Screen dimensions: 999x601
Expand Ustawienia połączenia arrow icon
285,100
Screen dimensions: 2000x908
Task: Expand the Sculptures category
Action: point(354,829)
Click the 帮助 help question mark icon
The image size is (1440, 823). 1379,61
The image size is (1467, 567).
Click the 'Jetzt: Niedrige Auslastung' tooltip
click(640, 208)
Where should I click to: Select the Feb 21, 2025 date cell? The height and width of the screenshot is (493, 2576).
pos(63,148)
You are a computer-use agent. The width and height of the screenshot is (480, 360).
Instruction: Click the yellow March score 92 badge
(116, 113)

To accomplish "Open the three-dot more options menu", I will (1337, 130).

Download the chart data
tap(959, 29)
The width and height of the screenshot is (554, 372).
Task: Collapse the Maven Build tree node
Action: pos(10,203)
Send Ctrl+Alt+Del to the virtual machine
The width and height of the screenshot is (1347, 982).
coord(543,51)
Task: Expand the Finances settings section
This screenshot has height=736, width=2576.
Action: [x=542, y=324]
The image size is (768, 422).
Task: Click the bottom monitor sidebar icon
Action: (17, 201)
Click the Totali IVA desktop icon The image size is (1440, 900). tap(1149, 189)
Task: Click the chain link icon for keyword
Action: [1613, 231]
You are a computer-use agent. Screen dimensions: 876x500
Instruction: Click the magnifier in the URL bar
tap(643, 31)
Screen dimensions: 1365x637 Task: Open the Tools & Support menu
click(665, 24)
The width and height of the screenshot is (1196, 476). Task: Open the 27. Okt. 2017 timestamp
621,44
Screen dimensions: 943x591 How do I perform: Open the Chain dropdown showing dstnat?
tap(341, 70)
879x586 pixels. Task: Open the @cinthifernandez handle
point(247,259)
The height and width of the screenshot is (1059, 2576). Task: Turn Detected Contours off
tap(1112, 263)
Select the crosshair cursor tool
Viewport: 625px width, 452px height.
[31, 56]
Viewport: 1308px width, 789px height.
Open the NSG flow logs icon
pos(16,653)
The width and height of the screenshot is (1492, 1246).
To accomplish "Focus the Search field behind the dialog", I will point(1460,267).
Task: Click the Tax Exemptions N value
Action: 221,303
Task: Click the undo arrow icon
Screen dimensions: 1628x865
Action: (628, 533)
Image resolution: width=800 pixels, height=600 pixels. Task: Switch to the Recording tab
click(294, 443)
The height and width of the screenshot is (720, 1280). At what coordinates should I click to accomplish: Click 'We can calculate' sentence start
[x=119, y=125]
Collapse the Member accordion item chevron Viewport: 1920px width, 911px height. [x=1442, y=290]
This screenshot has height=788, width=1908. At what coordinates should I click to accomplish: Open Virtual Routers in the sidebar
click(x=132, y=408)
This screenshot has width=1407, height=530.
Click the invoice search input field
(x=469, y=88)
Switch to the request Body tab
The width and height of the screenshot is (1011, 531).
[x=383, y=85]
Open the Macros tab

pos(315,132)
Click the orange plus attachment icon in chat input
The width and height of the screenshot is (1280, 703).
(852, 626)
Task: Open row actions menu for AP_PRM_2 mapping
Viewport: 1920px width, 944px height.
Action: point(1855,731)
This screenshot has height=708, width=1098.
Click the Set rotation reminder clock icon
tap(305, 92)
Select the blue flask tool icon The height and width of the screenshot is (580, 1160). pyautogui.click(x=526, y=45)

#####

TASK DETAILS. Work through the records above. Copy every line with the string "agent".

ANSWER TO THIS EXERCISE.
You are a computer-use agent. The width and height of the screenshot is (480, 360).
You are a computer-use agent. Screen dimensions: 876x500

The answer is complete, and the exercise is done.